▶ [WORK TASK] Within the data below, tally the lines that contain "screenshot" and state only the total.

--- INPUT DATA ---

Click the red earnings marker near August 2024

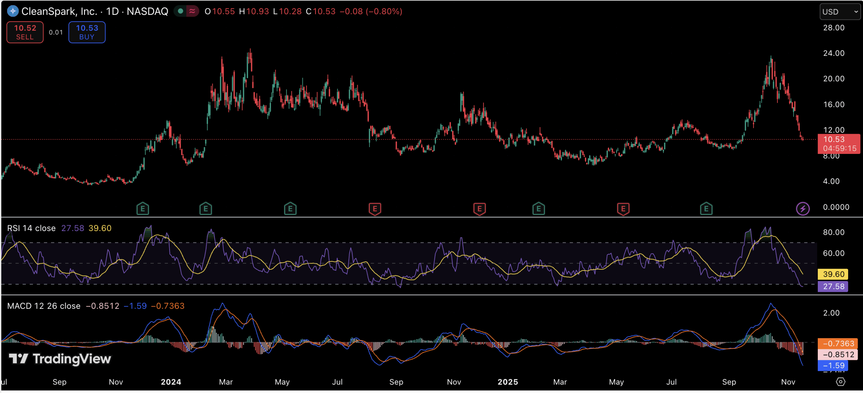(x=375, y=209)
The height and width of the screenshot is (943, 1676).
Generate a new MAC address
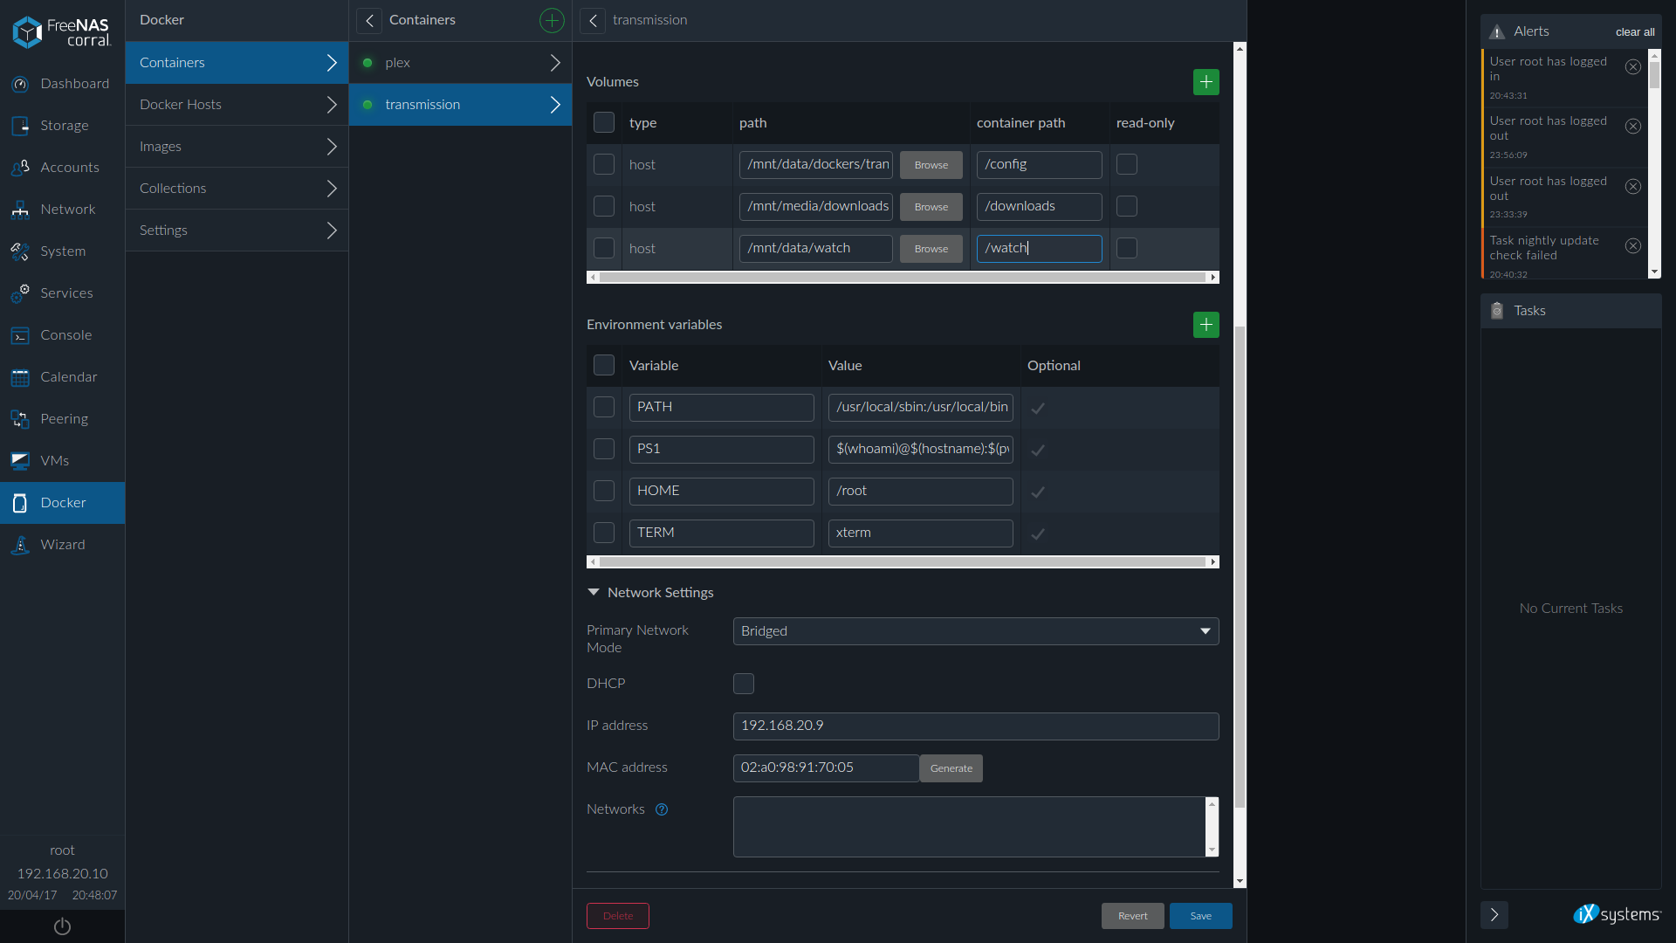(951, 768)
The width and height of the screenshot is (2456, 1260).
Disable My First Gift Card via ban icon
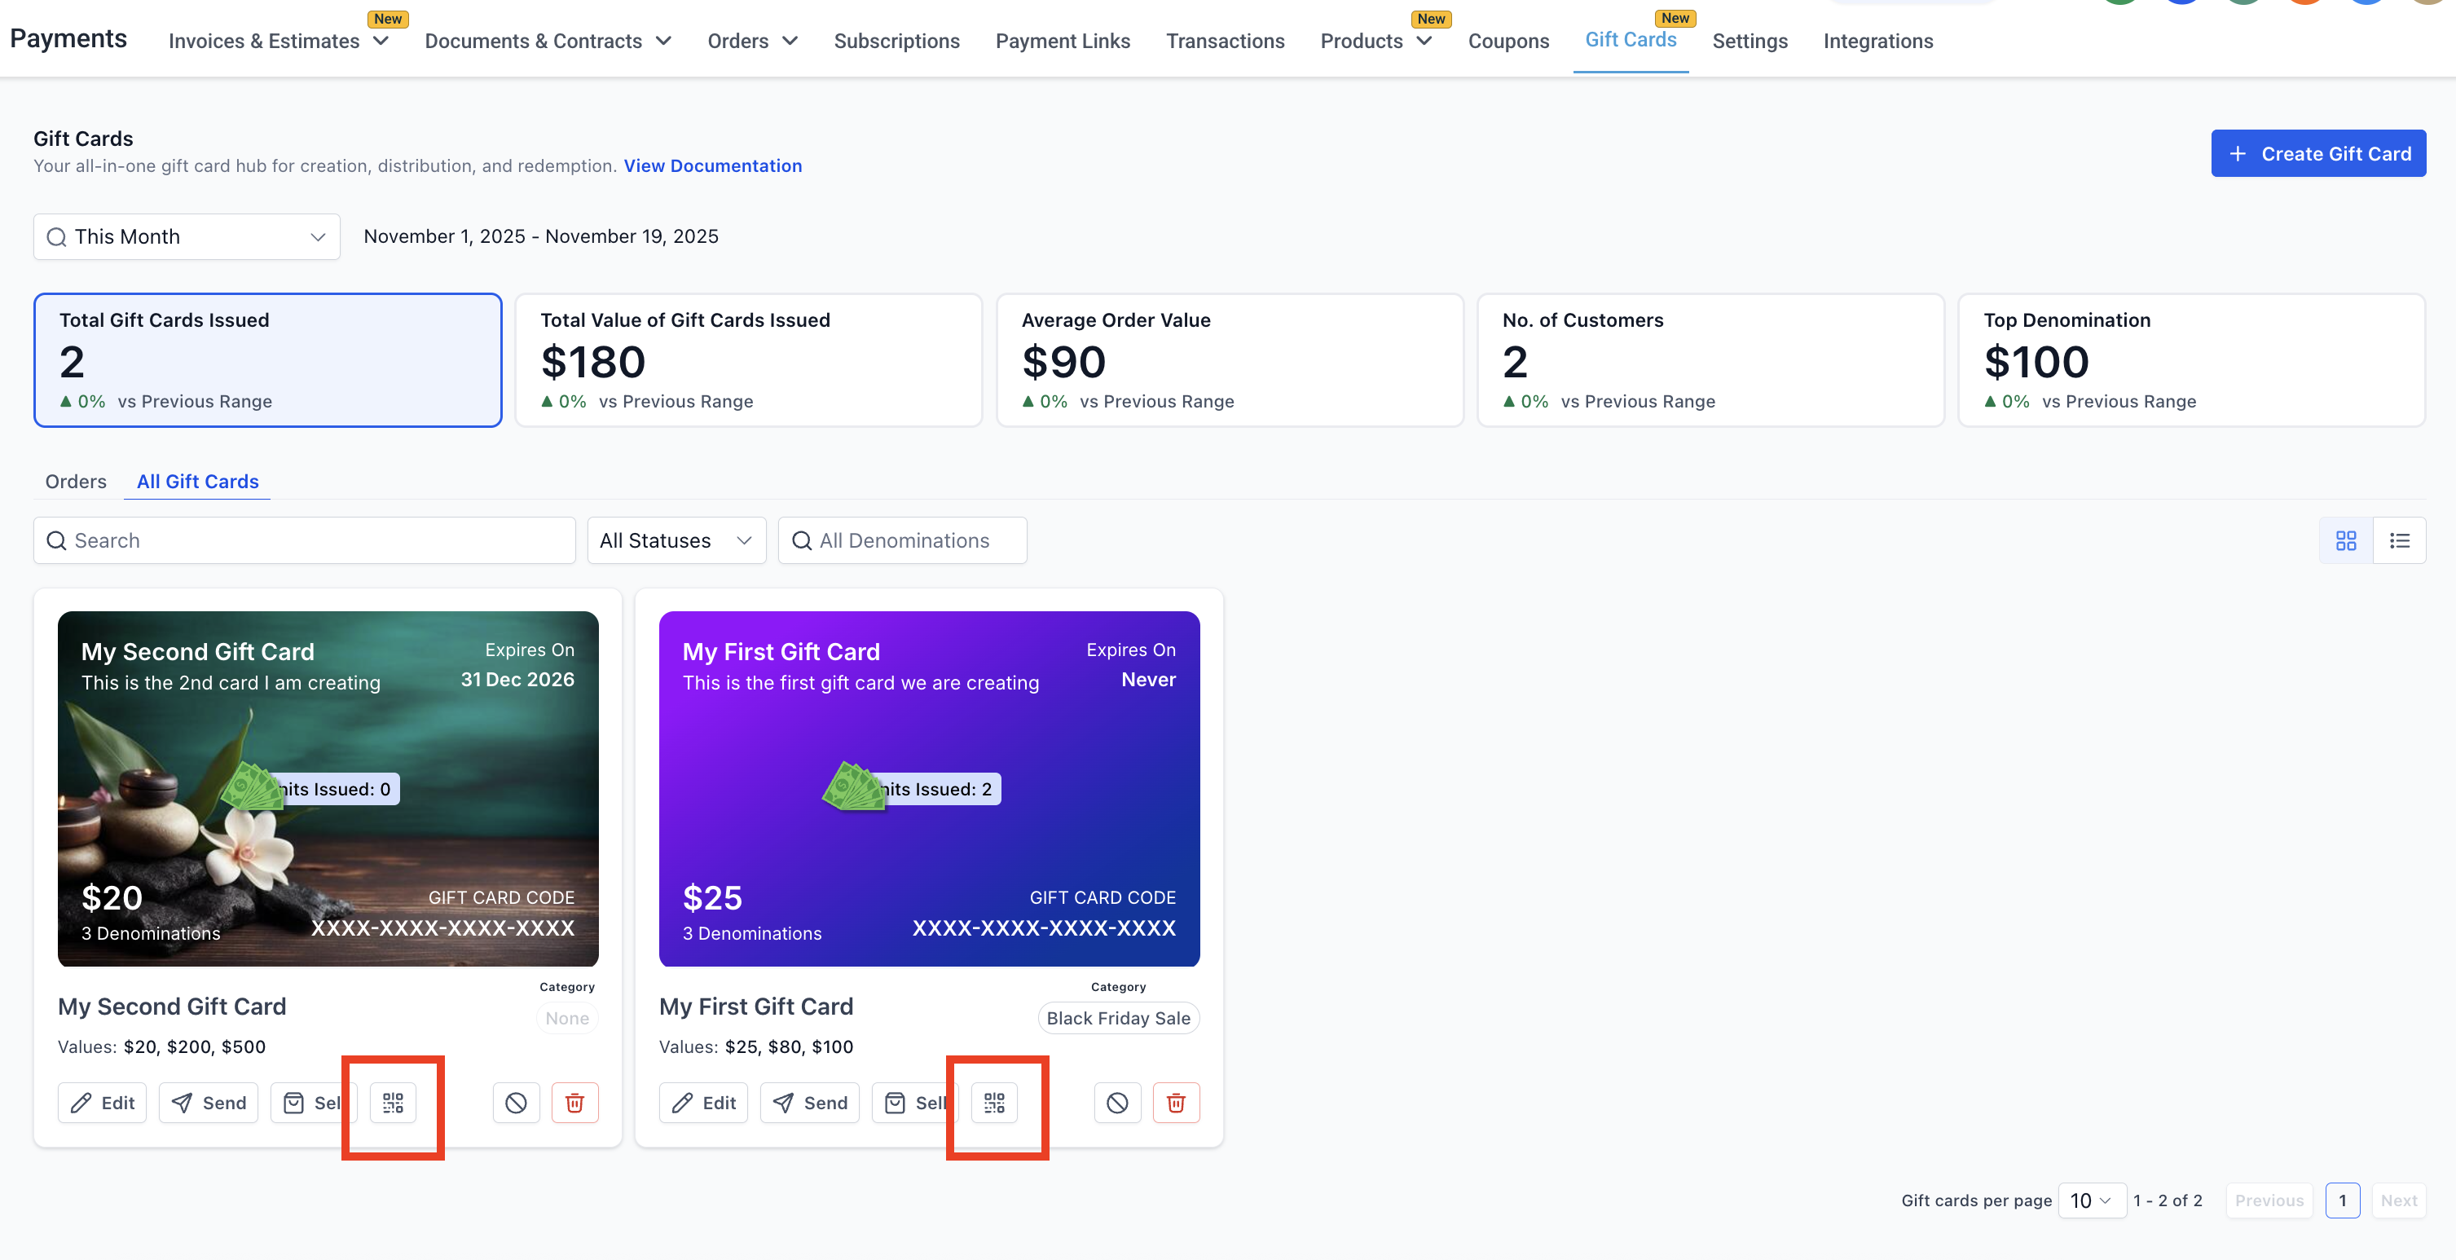1117,1103
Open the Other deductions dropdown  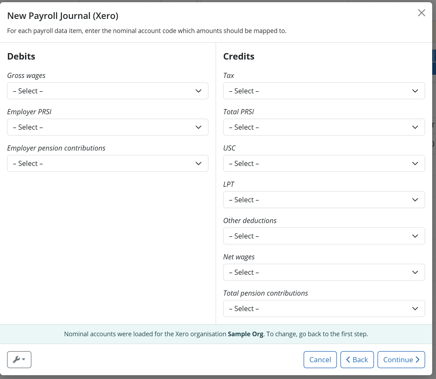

---

▶ [EXERCISE ANSWER] 2